Professor Majid Ezzati, chair in global environmental health in the School of Public Health at Imperial College London and co-author of the global excess deaths study, says there have been two main takeaways from their research.
The first is that the timing of lockdown measures was critical: places that locked down sooner relative to where infection rates were at had fewer deaths.
The second more subtle factor is what Professor Ezzati describes as the “preparedness and resilience” of a nation’s health system. This wasn’t necessarily hospital capacity, but more the ability to identify and care for less severe cases in the community, without needing to bring them into the hospital system, and the ability to identify early those who do need more intense care and treat them accordingly.

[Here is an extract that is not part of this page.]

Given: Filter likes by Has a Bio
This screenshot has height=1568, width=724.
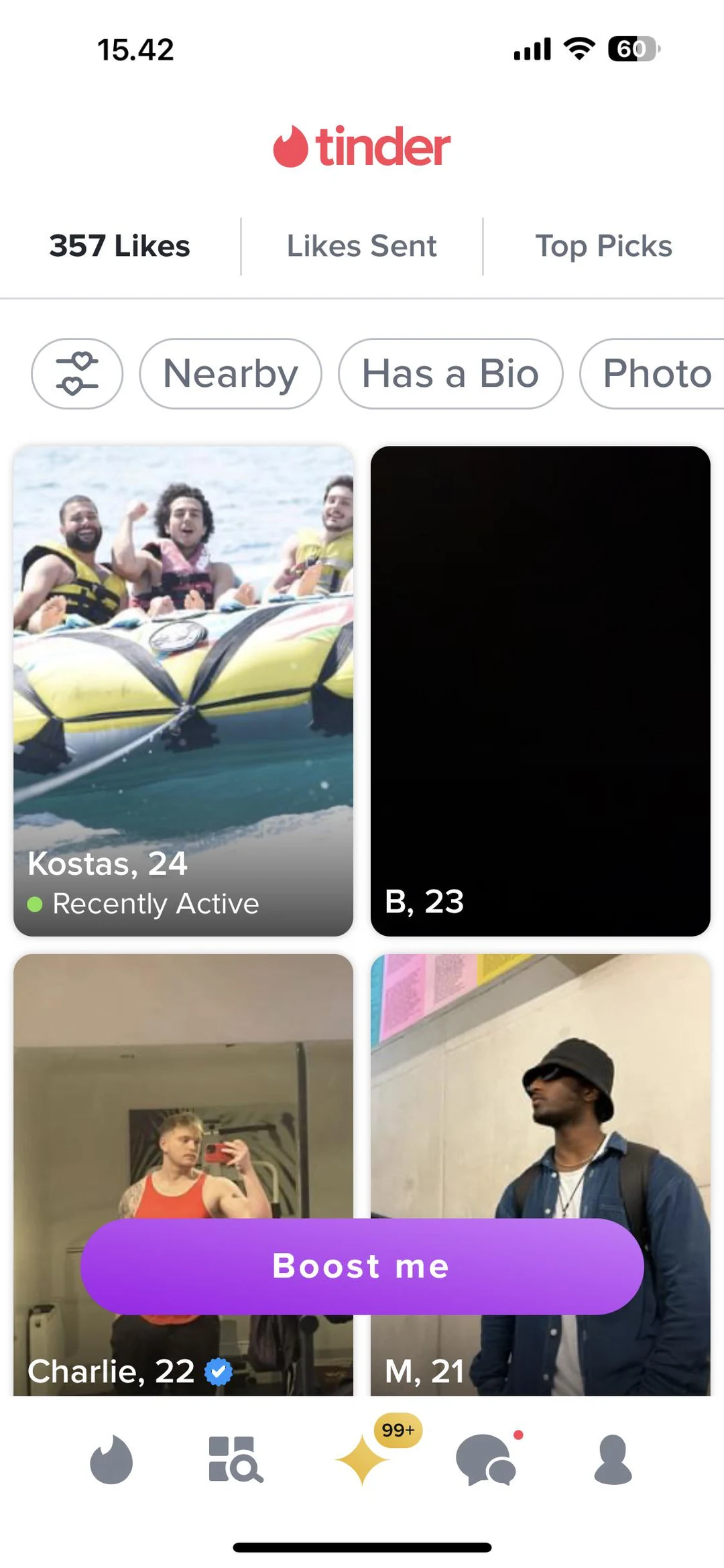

“[It’s] the capacity of the health system to triage and care for people at the right spot to minimize harm,” Professor Ezzati says. He suggests that community-based care has particularly fallen victim to austerity measures in places such as the United Kingdom, so people haven’t been able to get the necessary care from their GP or their usual carer because the entire system has become overburdened.
Professor Ezzati believes that studies such as his can offer valuable insights into what community care pathways should look like, and how responsive they can be under extreme conditions, such as a pandemic, heatwave or earthquake: “health system preparedness and resilience that can manage the unusual as well as the usual.”